I discovered GO the summer of 2014, at a time when I was actively looking for volunteering opportunities.  I picked GO because of the work they were doing in Malawi, and as a citizen of Botswana I wanted to volunteer for an organization that did work in Africa.  Most importantly I was attracted to the fact that GO is an organization that actively engages its partner sites, and instead of coming in to "save the day" there is an emphasis on closely working with the partners in LMIC towards sustainable solutions.

 

What is your role as a GO volunteer?

I lead and organize tumour boards between Queen Elizabeth Hospital (QECH), an oncology referral hospital in Malawi, and Boston-based physicians.  I am also involved with other efforts in the collaboration including a project to improve the videoconferencing infrastructure at QECH.

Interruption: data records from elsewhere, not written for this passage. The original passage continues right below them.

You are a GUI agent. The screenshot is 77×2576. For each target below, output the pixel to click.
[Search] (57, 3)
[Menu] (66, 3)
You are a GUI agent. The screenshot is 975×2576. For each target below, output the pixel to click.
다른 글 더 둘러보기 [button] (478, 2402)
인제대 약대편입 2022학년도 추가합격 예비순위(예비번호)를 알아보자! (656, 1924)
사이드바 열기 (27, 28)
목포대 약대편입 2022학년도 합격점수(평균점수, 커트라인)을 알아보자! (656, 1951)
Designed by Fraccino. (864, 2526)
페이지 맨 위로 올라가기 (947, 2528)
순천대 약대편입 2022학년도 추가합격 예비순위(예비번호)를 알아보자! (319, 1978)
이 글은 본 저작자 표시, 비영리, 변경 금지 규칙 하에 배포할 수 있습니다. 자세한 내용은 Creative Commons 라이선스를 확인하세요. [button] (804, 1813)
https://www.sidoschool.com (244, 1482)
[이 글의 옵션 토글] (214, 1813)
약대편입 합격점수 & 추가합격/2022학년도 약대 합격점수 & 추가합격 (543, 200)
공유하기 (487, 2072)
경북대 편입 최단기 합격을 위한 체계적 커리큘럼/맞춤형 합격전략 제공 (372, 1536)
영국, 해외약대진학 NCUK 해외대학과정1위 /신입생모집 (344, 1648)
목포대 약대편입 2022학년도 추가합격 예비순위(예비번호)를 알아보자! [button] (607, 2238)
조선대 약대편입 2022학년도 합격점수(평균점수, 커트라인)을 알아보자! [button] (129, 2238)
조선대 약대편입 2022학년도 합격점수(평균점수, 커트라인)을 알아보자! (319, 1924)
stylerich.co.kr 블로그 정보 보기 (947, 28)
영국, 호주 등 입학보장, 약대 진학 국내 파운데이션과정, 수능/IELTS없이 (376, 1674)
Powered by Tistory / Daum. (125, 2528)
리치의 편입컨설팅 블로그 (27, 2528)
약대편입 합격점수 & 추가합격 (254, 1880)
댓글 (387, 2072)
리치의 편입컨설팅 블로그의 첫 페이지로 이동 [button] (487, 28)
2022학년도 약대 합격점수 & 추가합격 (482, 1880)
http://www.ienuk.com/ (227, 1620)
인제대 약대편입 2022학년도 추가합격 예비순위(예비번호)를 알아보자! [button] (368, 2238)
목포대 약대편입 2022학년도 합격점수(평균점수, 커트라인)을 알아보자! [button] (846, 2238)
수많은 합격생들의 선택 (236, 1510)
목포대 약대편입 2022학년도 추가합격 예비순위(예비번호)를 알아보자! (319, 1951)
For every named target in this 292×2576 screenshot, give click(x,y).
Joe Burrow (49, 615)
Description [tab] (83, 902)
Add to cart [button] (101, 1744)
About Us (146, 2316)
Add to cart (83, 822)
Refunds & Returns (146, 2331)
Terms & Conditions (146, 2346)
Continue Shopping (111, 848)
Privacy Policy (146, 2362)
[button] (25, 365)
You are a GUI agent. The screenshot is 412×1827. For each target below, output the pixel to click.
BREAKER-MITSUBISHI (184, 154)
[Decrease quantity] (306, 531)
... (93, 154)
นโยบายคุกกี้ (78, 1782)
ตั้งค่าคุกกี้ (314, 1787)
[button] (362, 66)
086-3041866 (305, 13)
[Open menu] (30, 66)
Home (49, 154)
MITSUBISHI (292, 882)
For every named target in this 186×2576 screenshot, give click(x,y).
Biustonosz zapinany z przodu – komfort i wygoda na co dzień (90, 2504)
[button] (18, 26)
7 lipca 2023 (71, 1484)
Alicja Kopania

When you’re working on a GO project, what most energizes you and why?

The possibilities; especially with the project that I work on where there is so much space to grow and so much potentially impactful work to be done.  While this can be daunting, it is encouraging to know that what we are doing could measurably and positively affect the incredible work that the QECH physicians already do.

What do you gain from this experience?
The experience of working in the global oncology space in of itself has been incredible.  This is a rare opportunity and it has been a great learning curve about the possibilities and limitations of trying to do this work.  The knowledge that we will not always achieve what we planned for has been grounding and allows me to approach my life and any future endeavors with more knowingness.

 

Thank you, Bokang, for your incredible service and dedication to GO's mission.  Your leadership has helped GO engage successfully in needed knowledge exchange between oncologists in Boston and Malawi.